■ WHAT THE TASK ASKS
Retype, word for word, every line of the records below starting at the one that contains "Escritura y Corrección (461, 1566)" and ending at the one that contains "Cookie Policy (360, 478)"; include both of those lines and nothing more.

■ DATA TO PROCESS

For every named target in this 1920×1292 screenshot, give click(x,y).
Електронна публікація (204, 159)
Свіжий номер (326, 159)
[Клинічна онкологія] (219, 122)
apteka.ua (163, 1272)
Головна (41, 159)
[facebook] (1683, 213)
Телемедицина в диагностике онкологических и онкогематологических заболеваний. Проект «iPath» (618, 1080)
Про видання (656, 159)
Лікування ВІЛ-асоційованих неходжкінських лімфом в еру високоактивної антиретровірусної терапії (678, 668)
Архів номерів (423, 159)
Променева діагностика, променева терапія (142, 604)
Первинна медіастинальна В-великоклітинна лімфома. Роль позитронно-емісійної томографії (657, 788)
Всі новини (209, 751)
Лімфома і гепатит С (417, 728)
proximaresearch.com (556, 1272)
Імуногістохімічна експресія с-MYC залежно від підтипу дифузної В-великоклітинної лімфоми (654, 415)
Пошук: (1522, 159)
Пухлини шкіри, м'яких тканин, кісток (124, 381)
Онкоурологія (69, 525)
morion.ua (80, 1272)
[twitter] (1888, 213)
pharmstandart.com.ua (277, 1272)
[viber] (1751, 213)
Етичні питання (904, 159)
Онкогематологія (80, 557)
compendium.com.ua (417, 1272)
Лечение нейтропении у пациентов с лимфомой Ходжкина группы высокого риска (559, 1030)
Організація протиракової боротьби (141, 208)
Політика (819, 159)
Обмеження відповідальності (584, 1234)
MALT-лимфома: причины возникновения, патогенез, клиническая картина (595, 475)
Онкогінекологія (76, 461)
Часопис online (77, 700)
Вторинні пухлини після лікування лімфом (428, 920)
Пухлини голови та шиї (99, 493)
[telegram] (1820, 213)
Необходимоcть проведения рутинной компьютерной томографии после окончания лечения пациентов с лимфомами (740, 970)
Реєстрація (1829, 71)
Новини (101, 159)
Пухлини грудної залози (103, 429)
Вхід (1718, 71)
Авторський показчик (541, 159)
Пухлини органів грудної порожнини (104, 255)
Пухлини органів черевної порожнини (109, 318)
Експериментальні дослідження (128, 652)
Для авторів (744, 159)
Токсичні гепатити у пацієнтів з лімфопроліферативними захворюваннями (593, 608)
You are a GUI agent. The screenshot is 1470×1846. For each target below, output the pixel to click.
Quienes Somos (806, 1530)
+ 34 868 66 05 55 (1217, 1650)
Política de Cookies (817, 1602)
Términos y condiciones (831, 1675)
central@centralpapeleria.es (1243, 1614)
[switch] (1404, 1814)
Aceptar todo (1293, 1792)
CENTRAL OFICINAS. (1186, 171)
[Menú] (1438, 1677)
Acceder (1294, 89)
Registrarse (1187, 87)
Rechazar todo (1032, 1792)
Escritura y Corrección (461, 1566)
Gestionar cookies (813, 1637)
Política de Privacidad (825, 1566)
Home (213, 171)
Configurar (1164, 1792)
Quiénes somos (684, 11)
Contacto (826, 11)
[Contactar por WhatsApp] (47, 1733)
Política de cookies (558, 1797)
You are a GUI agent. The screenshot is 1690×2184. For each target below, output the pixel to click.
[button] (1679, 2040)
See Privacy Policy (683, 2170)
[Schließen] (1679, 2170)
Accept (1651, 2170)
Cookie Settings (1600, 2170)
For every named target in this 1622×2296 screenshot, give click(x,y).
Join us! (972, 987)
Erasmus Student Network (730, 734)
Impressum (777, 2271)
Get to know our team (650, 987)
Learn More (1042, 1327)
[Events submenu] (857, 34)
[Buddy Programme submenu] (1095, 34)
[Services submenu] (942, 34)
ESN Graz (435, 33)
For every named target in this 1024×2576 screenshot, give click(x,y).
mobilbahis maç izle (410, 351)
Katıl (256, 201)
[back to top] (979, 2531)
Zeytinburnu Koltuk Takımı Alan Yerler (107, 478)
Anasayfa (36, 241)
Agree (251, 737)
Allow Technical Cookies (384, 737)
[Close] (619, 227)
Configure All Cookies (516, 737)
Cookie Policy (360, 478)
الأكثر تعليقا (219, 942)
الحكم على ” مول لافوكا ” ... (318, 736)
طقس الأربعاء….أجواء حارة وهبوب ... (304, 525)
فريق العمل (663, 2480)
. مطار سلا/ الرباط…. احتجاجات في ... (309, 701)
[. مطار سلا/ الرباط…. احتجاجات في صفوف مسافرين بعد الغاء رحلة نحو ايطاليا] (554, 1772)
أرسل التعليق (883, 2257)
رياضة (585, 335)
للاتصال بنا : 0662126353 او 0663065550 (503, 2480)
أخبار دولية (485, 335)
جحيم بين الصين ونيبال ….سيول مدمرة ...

■ EXERCISE RESPONSE
Escritura y Corrección (461, 1566)
Gestionar cookies (813, 1637)
Política de Privacidad (825, 1566)
Home (213, 171)
Configurar (1164, 1792)
Quiénes somos (684, 11)
Contacto (826, 11)
[Contactar por WhatsApp] (47, 1733)
Política de cookies (558, 1797)
You are a GUI agent. The screenshot is 1690×2184. For each target below, output the pixel to click.
[button] (1679, 2040)
See Privacy Policy (683, 2170)
[Schließen] (1679, 2170)
Accept (1651, 2170)
Cookie Settings (1600, 2170)
For every named target in this 1622×2296 screenshot, give click(x,y).
Join us! (972, 987)
Erasmus Student Network (730, 734)
Impressum (777, 2271)
Get to know our team (650, 987)
Learn More (1042, 1327)
[Events submenu] (857, 34)
[Buddy Programme submenu] (1095, 34)
[Services submenu] (942, 34)
ESN Graz (435, 33)
For every named target in this 1024×2576 screenshot, give click(x,y).
mobilbahis maç izle (410, 351)
Katıl (256, 201)
[back to top] (979, 2531)
Zeytinburnu Koltuk Takımı Alan Yerler (107, 478)
Anasayfa (36, 241)
Agree (251, 737)
Allow Technical Cookies (384, 737)
[Close] (619, 227)
Configure All Cookies (516, 737)
Cookie Policy (360, 478)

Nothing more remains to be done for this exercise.